● **STATED PROBLEM 1**:
In the Cassandra mailing-list thread, what is the default setting of write_request_timeout_in_ms?
● **STATED PROBLEM 2**:
Carry on writing the Cassandra mailing-list thread from the point where it stops.

##### SUPPLIED TEXT #####

You are viewing a plain text version of this content. The canonical link for it is here.
Posted to user@cassandra.apache.org by Peng Xiao <25...@qq.com> on 2017/08/05 02:18:36 UTC

Re: MUTATION messages were dropped in last 5000 ms for cross nodetimeout

hi,


Does message drop mean data loss?

Thanks


------------------ Original ------------------
From: Akhil Mehra <ak...@gmail.com>
Date: 周五,8月 4,2017 16:00
To: user <us...@cassandra.apache.org>
Subject: Re: MUTATION messages were dropped in last 5000 ms  for cross nodetimeout



Glad I could be of help :)

Hopefully the partition size resize goes smoothly.


Regards,
Akhil

On 4/08/2017, at 5:41 AM, ZAIDI, ASAD A <az...@att.com> wrote:

Hi Akhil,
 
Thank you for your reply.
 
I kept testing different timeout numbers over last week and eventually settled at setting *_request_timeout_in_ms parameters at 1.5minutes for coordinator wait time. That is the number where I donot see any dropped mutations. 
 
Also asked developers to tweak data model where we saw bunch of tables with really large partition size , some are ranging  Partition-key size around ~6.6GB.. we’re now working to reduce the partition size of the tables. I am hoping corrected data model will help reduce coordinator wait time (get back to default number!)  again.
 
Thank again/Asad
 
From: Akhil Mehra [mailto:akhilmehra@gmail.com] 
Sent: Friday, July 21, 2017 4:24 PM
To: user@cassandra.apache.org
Subject: Re: MUTATION messages were dropped in last 5000 ms for cross node timeout


 
Hi Asad,
 

The 5000 ms is not configurable (https://github.com/apache/cassandra/blob/8b3a60b9a7dbefeecc06bace617279612ec7092d/src/java/org/apache/cassandra/net/MessagingService.java#L423). This just the time after which the number of dropped messages are reported. Thus dropped messages are reported every 5000ms. 

 

If you are looking to tweak the number of ms after which a message is considered dropped then you need to use the write_request_timeout_in_ms.  The write_request_timeout_in_ms (http://docs.datastax.com/en/cassandra/2.1/cassandra/configuration/configCassandra_yaml_r.html) can be used to increase the mutation timeout. By default it is set to 2000ms.

 

I hope that helps.

 

Regards,

Akhil

 

 

On 22/07/2017, at 2:46 AM, ZAIDI, ASAD A <az...@att.com> wrote:

 
Hi Akhil,

 

Thank you for your reply. Previously, I did ‘tune’ various timeouts – basically increased them a bit but none of those parameter listed in the link matches with that “were dropped in last 5000 ms”.

I was wondering from where that [5000ms] number is coming from when,  like I mentioned before, none of any timeout parameter settings matches that #!

 

Load is intermittently high but again cpu queue length never goes beyond medium depth. I wonder if there is some internal limit that I’m still not aware of.

##### MATERIAL #####

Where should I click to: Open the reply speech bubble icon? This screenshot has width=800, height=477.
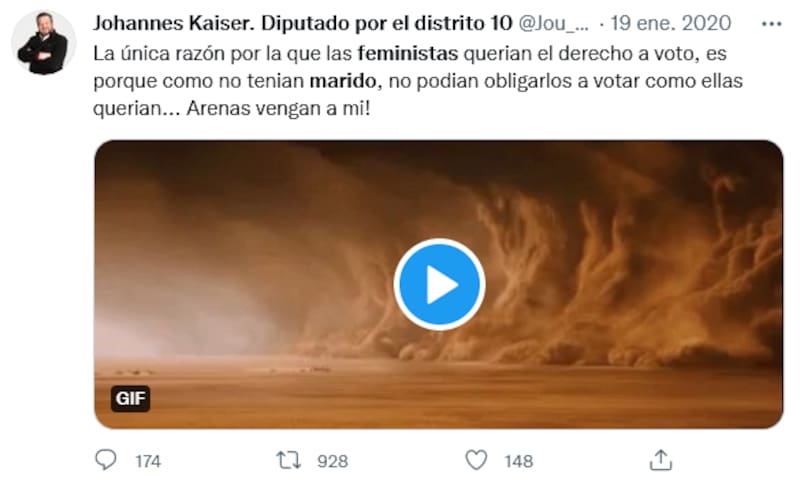pyautogui.click(x=106, y=460)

#####

● **EXERCISE RESULT 1**:
2000 ms

● **EXERCISE RESULT 2**:
 

Thanks/Asad

 

 

From: Akhil Mehra [mailto:akhilmehra@gmail.com] 
Sent: Thursday, July 20, 2017 3:47 PM
To: user@cassandra.apache.org
Subject: Re: MUTATION messages were dropped in last 5000 ms for cross node timeout



 

Hi Asad,


 


http://cassandra.apache.org/doc/latest/faq/index.html#why-message-dropped

 


As mentioned in the link above this is a load shedding mechanism used by Cassandra.


 


Is you cluster under heavy load?


 


Regards,


Akhil


 

 

On 21/07/2017, at 3:27 AM, ZAIDI, ASAD A <az...@att.com> wrote:


 

Hello Folks –


 


I’m using apache-cassandra 2.2.8.


 


I see many messages like below in my system.log file. In Cassandra.yaml file [ cross_node_timeout: true] is set and NTP server is also running correcting clock drift on 16node cluster. I do not see pending or blocked HintedHandoff  in tpstats output though there are bunch of MUTATIONS dropped observed.


 


<start timeout message >


INFO  [ScheduledTasks:1] 2017-07-20 08:02:52,511 MessagingService.java:946 - MUTATION messages were dropped in last 5000 ms: 822 for internal timeout and 2152 for cross node timeout


<end timeout message >


 


I’m seeking help here if you please let me know what I need to check in order to address these cross node timeouts.


 


Thank you,


Asad

Re: MUTATION messages were dropped in last 5000 ms for cross nodetimeout

Posted by Jeff Jirsa <jj...@gmail.com>.
No

-- 
Jeff Jirsa


> On Aug 4, 2017, at 7:18 PM, Peng Xiao <25...@qq.com> wrote:
> 
> hi,
> 
> Does message drop mean data loss?
> Thanks
> 
> 
> ------------------ Original ------------------
> From: Akhil Mehra <ak...@gmail.com>
> Date: 周五,8月 4,2017 16:00
> To: user <us...@cassandra.apache.org>
> Subject: Re: MUTATION messages were dropped in last 5000 ms for cross nodetimeout
> 
> Glad I could be of help :)
> 
> Hopefully the partition size resize goes smoothly.
> 
> Regards,
> Akhil
> 
>> On 4/08/2017, at 5:41 AM, ZAIDI, ASAD A <az...@att.com> wrote:
>> 
>> Hi Akhil,
>>  
>> Thank you for your reply.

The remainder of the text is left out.